*** Opening of Provided data ***
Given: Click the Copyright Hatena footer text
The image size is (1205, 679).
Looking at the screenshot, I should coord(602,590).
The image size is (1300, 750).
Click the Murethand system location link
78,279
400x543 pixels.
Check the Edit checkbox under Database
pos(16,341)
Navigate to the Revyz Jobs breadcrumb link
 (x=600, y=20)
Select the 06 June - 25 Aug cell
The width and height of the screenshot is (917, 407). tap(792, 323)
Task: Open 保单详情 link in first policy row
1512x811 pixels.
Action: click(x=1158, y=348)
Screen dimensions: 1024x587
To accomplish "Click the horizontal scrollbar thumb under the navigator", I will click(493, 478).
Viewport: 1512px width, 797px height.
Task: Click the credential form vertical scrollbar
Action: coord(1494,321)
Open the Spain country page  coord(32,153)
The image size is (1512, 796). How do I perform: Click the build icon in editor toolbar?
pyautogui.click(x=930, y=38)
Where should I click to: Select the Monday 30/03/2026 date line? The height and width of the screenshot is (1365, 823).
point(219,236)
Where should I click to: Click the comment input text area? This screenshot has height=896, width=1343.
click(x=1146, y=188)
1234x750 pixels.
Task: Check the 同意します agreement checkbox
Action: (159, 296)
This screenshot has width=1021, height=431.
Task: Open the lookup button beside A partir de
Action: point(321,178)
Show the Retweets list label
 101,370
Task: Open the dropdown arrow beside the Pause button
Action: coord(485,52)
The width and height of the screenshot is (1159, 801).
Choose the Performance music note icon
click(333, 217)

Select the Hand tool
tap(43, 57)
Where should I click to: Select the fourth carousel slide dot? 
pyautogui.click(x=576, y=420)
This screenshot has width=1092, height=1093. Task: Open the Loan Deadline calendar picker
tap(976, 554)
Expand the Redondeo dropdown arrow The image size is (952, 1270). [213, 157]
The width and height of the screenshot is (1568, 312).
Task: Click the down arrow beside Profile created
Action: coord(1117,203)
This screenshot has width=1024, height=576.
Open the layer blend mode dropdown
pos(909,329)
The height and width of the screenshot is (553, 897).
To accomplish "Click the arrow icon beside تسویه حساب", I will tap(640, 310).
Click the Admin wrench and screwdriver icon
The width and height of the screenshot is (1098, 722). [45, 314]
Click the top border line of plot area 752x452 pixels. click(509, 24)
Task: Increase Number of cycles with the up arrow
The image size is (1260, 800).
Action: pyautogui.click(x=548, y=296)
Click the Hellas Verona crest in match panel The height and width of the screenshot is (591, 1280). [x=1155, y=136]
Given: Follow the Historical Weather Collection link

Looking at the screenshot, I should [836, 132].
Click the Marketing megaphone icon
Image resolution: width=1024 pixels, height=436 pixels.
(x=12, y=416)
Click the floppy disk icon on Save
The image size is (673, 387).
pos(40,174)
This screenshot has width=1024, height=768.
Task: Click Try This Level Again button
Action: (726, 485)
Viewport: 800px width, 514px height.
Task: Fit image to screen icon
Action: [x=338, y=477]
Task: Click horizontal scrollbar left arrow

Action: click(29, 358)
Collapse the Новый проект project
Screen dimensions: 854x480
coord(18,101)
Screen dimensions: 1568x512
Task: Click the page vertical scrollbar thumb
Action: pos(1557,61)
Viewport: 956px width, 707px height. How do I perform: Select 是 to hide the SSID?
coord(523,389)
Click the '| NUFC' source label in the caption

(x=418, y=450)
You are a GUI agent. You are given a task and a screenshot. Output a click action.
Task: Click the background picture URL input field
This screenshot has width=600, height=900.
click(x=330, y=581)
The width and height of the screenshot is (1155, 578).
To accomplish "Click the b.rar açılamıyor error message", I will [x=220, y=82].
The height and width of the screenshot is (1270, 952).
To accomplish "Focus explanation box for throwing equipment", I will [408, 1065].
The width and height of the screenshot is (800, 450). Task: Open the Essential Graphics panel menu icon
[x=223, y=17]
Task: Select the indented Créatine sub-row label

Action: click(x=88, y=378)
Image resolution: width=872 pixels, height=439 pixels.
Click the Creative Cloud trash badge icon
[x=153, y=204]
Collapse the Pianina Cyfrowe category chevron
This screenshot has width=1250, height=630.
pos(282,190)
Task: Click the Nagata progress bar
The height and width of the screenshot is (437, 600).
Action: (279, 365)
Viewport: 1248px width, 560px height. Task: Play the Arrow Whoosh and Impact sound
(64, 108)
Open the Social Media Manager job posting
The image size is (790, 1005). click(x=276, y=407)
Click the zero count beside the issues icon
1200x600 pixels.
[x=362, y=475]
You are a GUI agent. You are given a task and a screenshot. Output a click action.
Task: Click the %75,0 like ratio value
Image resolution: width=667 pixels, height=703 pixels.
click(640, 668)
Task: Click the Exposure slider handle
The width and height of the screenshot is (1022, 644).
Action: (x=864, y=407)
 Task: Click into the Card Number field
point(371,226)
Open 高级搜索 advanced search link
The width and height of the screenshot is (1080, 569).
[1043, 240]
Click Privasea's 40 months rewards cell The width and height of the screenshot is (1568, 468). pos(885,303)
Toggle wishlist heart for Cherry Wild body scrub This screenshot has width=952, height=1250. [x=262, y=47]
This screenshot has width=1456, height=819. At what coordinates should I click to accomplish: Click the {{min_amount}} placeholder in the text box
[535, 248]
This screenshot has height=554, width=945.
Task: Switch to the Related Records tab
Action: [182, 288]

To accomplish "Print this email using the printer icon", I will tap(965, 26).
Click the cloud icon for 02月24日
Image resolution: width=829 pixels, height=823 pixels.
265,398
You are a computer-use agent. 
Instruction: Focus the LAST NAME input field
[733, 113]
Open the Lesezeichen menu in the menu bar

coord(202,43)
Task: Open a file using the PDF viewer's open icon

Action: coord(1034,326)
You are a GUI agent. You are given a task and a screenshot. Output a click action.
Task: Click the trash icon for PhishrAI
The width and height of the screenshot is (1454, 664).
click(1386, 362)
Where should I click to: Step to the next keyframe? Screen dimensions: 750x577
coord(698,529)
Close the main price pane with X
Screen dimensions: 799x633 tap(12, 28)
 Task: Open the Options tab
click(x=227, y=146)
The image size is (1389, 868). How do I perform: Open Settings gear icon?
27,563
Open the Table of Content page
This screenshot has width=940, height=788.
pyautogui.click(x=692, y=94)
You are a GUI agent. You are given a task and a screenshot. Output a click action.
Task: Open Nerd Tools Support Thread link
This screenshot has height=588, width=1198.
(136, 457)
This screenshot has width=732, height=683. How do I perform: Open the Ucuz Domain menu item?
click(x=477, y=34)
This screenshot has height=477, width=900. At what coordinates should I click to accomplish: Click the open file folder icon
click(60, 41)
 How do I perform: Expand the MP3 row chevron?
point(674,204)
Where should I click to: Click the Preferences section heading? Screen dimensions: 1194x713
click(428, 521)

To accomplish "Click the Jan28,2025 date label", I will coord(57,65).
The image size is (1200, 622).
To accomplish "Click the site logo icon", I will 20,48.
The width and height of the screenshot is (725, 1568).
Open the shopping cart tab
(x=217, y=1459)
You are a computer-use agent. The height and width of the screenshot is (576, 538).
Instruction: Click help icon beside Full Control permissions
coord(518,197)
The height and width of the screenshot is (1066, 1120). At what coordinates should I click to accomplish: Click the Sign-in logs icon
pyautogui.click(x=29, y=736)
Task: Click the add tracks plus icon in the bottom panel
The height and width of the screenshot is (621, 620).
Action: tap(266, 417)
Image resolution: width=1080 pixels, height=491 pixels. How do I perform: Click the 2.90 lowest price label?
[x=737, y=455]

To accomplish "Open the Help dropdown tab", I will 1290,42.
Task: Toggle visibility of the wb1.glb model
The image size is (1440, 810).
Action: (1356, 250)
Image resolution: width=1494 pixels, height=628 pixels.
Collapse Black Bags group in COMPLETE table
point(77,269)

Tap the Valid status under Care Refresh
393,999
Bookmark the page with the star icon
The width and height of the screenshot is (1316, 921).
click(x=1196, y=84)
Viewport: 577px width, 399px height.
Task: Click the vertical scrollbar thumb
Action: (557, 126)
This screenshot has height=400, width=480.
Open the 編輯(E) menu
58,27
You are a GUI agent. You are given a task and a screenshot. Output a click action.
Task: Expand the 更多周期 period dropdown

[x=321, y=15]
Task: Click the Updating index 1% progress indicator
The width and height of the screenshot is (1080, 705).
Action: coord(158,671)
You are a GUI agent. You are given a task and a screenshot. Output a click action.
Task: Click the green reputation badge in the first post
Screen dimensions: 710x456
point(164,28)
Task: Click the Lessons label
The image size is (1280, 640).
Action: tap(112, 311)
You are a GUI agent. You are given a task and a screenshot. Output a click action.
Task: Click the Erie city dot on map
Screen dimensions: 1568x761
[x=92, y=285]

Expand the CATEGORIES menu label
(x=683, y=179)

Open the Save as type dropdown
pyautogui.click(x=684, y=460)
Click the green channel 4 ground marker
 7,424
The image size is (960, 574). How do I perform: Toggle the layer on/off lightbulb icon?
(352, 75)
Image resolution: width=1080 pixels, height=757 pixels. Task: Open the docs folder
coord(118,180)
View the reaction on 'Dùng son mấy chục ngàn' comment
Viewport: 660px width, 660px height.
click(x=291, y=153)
*** Close of Provided data ***
» Task description
Your answer should consist of the lines from the line with "Task: Click the add" to the line with "Bookmark the page with the star icon" above, repeated exactly, both ends included.

» Answer for this exercise
Task: Click the add tracks plus icon in the bottom panel
The height and width of the screenshot is (621, 620).
Action: tap(266, 417)
Image resolution: width=1080 pixels, height=491 pixels. How do I perform: Click the 2.90 lowest price label?
[x=737, y=455]

To accomplish "Open the Help dropdown tab", I will 1290,42.
Task: Toggle visibility of the wb1.glb model
The image size is (1440, 810).
Action: (1356, 250)
Image resolution: width=1494 pixels, height=628 pixels.
Collapse Black Bags group in COMPLETE table
point(77,269)

Tap the Valid status under Care Refresh
393,999
Bookmark the page with the star icon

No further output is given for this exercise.